The Company followed Financial Accounting Standards Board’s (“FASB”) Accounting Standards Codification (“ASC”) Topic 810, “Consolidation,” which established new standards governing the accounting for, and reporting of, non-controlling interests in partially owned consolidated subsidiaries and non-controlled subsidiaries. Certain provisions of this standard indicate, among other things, that NCIs, previously referred to as minority interests, be treated as a separate component of equity, not as a liability, as previously treated. In addition, this standard provides that increases and decreases in the parent’s ownership interest that leave control intact be treated as equity transactions rather than as step acquisitions or dilution gains or losses, and that losses of a partially owned consolidated subsidiary be allocated to the NCI even when such allocation might result in a deficit balance. This standard also required changes to certain presentation and disclosure requirements by the Company. Losses attributable to the NCI in a subsidiary may exceed the NCI’s interests in the subsidiary’s equity. The excess attributable to the NCI is attributed to those interests. The NCI is required to be attributed its share of losses even if that attribution results in a deficit NCI balance.

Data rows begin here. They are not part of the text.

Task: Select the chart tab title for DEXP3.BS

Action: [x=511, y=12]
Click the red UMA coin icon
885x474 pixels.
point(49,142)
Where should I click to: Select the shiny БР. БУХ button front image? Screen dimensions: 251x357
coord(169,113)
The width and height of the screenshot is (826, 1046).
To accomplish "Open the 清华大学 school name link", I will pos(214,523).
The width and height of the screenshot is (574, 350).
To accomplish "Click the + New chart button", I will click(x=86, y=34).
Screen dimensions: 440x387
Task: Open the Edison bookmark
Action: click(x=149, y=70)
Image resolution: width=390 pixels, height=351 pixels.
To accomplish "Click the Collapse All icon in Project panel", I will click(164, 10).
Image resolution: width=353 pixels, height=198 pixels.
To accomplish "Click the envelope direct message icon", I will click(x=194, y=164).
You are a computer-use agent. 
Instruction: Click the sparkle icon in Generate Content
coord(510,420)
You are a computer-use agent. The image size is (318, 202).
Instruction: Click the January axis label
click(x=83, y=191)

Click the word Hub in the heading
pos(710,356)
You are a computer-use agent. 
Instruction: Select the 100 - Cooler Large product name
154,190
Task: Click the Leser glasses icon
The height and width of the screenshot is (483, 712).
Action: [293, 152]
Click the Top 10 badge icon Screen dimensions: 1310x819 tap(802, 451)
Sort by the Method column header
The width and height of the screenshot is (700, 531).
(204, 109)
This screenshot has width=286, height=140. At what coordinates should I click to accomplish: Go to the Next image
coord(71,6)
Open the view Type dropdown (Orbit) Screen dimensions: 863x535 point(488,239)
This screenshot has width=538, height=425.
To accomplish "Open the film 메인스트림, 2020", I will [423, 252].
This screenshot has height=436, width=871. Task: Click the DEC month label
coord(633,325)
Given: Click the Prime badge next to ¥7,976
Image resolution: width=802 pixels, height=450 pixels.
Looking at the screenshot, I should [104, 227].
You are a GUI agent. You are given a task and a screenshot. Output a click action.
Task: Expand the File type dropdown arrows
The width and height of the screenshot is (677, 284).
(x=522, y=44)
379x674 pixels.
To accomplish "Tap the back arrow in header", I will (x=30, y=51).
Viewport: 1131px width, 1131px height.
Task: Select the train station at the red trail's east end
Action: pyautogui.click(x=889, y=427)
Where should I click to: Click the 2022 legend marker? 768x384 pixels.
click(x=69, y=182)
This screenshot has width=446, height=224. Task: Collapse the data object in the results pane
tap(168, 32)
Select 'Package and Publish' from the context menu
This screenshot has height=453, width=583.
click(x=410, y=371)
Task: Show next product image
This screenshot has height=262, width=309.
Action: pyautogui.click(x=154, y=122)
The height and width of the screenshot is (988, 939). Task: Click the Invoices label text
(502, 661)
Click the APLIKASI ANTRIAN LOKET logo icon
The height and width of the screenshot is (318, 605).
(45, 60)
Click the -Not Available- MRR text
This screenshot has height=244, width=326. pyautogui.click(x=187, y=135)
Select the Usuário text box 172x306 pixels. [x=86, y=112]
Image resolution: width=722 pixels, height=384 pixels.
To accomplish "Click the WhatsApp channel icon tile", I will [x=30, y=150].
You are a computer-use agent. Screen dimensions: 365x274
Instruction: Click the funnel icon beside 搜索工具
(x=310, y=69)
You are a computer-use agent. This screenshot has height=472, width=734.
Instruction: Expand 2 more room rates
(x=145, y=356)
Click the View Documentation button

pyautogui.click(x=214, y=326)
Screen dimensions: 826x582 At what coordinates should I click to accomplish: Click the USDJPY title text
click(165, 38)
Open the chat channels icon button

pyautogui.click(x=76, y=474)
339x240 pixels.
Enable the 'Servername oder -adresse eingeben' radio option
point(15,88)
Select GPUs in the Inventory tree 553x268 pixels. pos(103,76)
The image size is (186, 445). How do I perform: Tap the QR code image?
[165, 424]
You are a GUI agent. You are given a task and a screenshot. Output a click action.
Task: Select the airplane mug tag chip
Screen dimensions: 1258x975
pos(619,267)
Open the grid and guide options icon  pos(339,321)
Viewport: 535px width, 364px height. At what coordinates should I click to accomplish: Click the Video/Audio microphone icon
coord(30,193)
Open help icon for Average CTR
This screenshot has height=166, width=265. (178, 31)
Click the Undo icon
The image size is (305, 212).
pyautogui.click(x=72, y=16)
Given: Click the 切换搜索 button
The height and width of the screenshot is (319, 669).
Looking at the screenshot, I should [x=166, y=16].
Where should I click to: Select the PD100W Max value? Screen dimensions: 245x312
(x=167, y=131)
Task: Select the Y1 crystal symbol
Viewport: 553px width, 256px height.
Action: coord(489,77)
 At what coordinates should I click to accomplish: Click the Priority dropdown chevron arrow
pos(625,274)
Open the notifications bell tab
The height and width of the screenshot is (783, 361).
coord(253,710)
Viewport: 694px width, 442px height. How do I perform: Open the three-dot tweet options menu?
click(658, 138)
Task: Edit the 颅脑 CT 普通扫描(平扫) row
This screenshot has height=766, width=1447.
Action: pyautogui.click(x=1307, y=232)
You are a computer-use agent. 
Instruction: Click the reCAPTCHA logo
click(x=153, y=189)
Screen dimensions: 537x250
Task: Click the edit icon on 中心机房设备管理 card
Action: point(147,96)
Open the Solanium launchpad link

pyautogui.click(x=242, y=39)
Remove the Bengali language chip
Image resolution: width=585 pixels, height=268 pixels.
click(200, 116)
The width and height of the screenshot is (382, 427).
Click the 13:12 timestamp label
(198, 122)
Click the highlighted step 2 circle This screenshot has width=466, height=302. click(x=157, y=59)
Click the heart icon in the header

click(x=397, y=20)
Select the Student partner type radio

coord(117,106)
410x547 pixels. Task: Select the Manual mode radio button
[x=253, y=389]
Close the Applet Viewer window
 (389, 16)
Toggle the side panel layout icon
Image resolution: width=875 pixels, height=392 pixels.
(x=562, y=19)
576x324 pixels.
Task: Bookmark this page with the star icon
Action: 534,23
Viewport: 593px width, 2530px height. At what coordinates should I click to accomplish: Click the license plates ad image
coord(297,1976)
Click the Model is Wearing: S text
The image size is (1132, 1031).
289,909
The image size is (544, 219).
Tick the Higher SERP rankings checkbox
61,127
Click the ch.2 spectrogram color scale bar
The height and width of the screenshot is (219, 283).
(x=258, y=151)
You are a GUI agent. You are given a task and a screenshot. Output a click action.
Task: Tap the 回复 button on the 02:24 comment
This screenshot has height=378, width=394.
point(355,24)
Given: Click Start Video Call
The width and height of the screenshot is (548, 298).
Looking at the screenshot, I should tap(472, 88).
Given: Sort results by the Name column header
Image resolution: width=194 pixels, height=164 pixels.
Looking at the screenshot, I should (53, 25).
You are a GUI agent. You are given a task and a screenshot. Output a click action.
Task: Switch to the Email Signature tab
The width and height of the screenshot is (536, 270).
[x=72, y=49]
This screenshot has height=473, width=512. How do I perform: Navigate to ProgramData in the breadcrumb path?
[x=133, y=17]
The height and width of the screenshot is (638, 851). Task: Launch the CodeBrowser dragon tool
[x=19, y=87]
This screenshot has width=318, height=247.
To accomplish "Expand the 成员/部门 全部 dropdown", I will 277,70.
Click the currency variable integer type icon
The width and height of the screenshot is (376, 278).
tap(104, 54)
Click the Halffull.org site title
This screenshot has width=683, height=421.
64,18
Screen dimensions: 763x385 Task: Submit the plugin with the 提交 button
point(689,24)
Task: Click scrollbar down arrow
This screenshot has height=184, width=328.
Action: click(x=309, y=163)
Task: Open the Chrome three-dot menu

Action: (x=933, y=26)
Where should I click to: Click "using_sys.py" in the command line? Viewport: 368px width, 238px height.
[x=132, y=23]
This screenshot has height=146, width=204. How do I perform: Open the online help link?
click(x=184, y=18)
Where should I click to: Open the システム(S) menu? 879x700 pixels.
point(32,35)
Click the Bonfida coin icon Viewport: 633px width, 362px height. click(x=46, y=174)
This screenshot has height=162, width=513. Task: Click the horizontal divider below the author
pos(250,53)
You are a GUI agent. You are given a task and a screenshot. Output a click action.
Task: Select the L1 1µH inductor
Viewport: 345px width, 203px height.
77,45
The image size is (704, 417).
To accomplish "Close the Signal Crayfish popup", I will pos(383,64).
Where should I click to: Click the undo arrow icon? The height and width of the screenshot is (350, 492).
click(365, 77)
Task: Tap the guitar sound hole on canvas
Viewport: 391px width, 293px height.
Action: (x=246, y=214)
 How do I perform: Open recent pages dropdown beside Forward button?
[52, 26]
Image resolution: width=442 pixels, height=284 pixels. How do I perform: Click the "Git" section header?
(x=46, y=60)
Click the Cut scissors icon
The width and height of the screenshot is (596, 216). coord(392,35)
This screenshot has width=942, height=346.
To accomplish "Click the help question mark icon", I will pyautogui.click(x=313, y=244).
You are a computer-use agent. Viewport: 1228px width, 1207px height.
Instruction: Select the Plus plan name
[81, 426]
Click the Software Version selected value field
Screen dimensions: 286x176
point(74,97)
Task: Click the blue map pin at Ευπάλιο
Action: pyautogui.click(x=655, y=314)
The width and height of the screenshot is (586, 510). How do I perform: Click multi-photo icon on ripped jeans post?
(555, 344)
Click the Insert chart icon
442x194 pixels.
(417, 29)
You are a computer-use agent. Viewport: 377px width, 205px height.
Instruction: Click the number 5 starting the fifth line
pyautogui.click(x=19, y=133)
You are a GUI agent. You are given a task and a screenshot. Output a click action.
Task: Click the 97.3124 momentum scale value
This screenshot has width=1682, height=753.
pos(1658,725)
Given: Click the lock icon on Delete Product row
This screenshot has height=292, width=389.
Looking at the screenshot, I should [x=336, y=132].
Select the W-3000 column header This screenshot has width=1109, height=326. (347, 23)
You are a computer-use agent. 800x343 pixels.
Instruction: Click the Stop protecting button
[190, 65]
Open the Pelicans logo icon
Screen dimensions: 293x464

After taking into account the sale of 40% equity interest of Taiyu, Siping, Shengyang Energy, Ruicheng and Xinrui on December 30, 2013, the Company owned 60% of Taiyu, Siping and Shenyang Energy, and 30.6% of Ruicheng and 27.6% of Xinrui. For accounting purposes, the 40% net loss (excluding the impairment loss) of Taiyu, Siping, Shenyang Energy were not allocated to non-controlling interest between December 30, 2013 and December 31, 2013, as the change in ownership interest does not change financial results materially between December 30, 2013 and December 31, 2013. However, the Company performed long-lived assets impairment test for Taiyu, Siping, Shengyang Energy on December 31, 2013, and recognized $13.73 million impairment loss with 40%, or $5.49 million, allocated to the NCI on December 31, 2013 because the amount is material.
Mr. John Cash
U.S. Securities and Exchange Commission
January 15, 2015
Page 5 of 5
The amount paid by the NCI for the percentage interest they acquired was less than the net book value of the assets they acquired. The Company discussed this issue with the staff in response to the staff’s prior comment letter. The Company did not come across any guidance under U.S. GAAP where the selling price should be more than the net assets of the disposing entities when those entities are incurring losses.
The Company acknowledges that:
· | the Company is responsible for the adequacy and accuracy of the disclosure in the filing; |
· | staff comments or changes to disclosure in response to staff comments do not foreclose the Securities and Exchange Commission (the “Commission”) from taking any action with respect to the filing; and |
· | the Company may not assert staff comments as a defense in any proceeding initiated by the Commission or any person under the federal securities laws of the United States. |
Should you or others have any questions or would like additional information, please contact Robert Newman, Counsel to the Company, at (212) 227-7422 or by fax at (212) 202-6055.
Very truly yours,
_____________________________
Oliver Bialowons
President, Smartheat
cc: R. Newman, Esq. Newman & Morrison, LLP.